A pergunta deveria permitir que os entrevistados percebessem o que
estava em jogo. No modo como foi feita, ela fala de maioridade, mas o
que a fundamenta mesmo é o desejo de punição, que até pode ser legítimo
se for um verdadeiro ato de justiça. Porém, punição e redução da
maioridade não são a mesma coisa. Corremos o risco de, como diz o título
da reportagem, atacar o “inimigo errado”.

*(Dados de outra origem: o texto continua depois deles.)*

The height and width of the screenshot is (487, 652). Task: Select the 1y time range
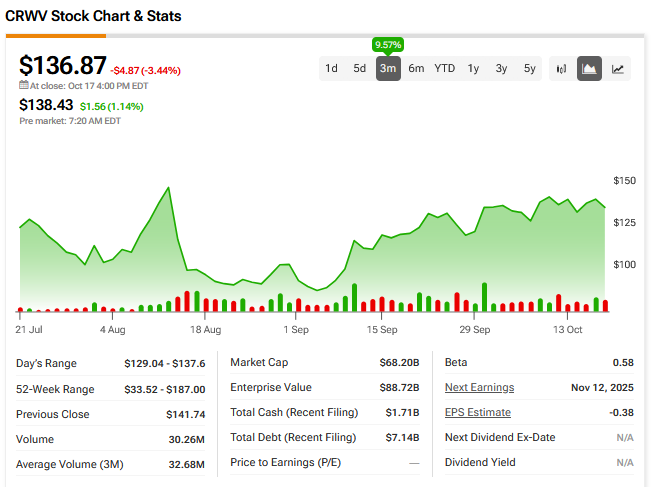473,69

Já a pergunta do Datafolha é mais interessante, pois tira de foco o
dualismo “ou punição ou impunidade” e prefere nuançar as coisas: “Os
adolescentes que cometem crimes devem ser punidos como adultos ou
reeducados?” O índice de resposta favorável à punição foi um pouco
menor do que o índice dos favoráveis à redução na pesquisa do Vox
Populi, mas ainda assim continua alto. Então, se o índice continua alto,
não podemos concluir que, de fato, as pessoas são favoráveis a prender
os adolescentes desde os 16 anos?
Precisamos ter calma no raciocínio. Do contrário, encarnaremos uma nova
versão da falácia do preguiçoso. Se observarmos bem, veremos que o
problema está na alternativa “prisão” ou “reeducação”. Poucos, em sã
consciência, serão contra a reeducação e a favor de prender os
adolescentes. O que leva as pessoas, hoje, a votar pela prisão é
certamente a decepção com o que se chama de “reeducação”. Se esta for
mais eficaz, dificilmente as pessoas preferirão jogar os jovens na
prisão.
Porém, muitíssimos brasileiros estão condicionados pela obsessão do
“punir ou deixar impune” e pela dificuldade em ver melhoras na
reeducação dos jovens. Seja como for, tratar com coerência a maioridade
penal exige perguntar pelo que faz as pessoas responderem isso ou
aquilo. A imprensa não costuma fazer isso, porque nem sabe fazê-lo ou
porque não lhe interessa fazê-lo. Ou pelas duas razões.